I once got a Priesthood Blessing during an incredibly hard time in my life and was told that not only does the Lord cry when I cry, and weep when I weep, but that it hurts Him to not give me the things I ask for sometimes. However, it is because in the Pre-Existance I begged Him not to give me those things no matter how much I pleaded, knowing that I'd never learn the lessons I needed to if He did. He was just honoring our agreement, and I was asked to do my part in honoring it, too. Sometimes that veil can really feel thick, but I felt the assurance that I had made agreement with Him, and that I would not only make it through that particular trial, but that I would succeed beyond it. I'm almost through that trial now, and I'm just barely beginning to see the blessings. I know you will see them all for yourself one day, too.

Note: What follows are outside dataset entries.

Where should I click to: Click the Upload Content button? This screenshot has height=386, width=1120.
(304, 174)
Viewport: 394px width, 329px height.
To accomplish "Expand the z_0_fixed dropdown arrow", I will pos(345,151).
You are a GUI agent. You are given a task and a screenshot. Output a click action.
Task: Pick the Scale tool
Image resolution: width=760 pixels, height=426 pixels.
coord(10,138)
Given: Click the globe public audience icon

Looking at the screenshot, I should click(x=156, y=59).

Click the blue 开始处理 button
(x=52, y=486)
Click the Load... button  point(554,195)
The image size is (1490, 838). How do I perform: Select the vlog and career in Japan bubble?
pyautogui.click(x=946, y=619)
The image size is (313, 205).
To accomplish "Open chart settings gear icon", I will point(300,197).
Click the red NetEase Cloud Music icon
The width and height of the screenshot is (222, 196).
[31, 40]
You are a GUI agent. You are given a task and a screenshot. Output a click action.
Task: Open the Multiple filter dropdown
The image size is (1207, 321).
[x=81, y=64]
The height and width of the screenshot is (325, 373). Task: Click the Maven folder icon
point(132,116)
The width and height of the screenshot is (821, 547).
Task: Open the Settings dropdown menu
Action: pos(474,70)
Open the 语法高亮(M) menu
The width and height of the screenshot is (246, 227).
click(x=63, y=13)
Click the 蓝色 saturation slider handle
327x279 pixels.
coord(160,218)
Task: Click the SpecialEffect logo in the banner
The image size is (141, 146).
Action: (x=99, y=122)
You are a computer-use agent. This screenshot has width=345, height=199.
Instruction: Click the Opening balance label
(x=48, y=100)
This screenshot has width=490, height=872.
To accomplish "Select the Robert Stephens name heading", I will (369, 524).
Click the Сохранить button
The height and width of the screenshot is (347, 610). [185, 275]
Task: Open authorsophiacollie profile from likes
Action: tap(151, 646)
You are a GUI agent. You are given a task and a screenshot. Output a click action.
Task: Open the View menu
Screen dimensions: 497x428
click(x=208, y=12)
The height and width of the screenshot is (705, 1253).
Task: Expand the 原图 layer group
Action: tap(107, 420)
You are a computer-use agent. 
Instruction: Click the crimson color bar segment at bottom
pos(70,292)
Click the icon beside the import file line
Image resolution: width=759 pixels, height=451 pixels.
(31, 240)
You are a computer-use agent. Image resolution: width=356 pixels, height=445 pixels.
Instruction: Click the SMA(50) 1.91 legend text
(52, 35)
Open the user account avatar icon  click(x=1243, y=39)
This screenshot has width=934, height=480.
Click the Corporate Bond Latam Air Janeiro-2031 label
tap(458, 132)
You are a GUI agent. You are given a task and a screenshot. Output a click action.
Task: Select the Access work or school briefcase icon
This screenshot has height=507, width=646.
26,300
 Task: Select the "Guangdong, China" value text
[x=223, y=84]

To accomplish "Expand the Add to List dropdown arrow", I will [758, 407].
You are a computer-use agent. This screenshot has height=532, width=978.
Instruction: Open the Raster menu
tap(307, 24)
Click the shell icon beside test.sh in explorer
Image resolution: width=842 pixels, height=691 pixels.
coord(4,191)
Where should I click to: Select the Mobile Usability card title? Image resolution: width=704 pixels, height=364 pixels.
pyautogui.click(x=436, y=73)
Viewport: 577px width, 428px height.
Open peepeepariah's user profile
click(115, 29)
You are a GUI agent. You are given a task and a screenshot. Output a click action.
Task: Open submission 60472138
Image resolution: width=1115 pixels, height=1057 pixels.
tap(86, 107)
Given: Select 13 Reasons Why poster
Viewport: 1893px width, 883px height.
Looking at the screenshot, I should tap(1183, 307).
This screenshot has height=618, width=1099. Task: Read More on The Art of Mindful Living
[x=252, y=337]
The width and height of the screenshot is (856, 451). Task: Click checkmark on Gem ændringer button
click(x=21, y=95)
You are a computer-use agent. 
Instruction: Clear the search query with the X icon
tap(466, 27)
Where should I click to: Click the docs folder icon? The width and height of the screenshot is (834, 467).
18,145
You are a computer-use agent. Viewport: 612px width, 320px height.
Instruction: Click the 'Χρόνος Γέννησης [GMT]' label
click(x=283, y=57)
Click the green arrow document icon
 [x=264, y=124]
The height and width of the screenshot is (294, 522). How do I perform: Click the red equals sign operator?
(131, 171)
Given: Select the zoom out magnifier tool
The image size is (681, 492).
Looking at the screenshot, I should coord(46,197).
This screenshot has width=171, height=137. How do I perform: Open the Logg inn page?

Hi Megan, You can't tell from the name, but this is Jenny, Kelly Richardson's little sister. Kelly sent me alink to your blog a couple months ago and I've been reading it all summer. I always seem to find inspiration from your words. A lot of what you say is the same way I felt when one of our sons was diagnosed with Autism. So I have a suggestion for you. I think you should take the things you've written, and write a book about Learning to Submit. I have really enjoyed your insights and you write in a very clear and concise manner that is really great. I think there are a lot of people who would really like what you have to say and I would certainly purchase that book if it were published. And remember, should you decide to do it, the Lord will help. The Lord loves you and so do we.
Jennifer Beckstead (Templeman)
Thanks, Jenny! I've been encouraging Megan to write these things out in a book for a while. I'm happy to see some outside pressure, too ;-)
-Marc
Add my pressure to your friend, Jenny's. I was just telling my husband that Megan should write a book. Although our trials are vastly different, the feelings we are having at virtually (pun intended) the same time are very much alike; and I, too, find much comfort from her perspective.
I would have to agree with everyone. Megan, you should write a book. You are amazing. Thanks for everything Megan-- you have been so good to me!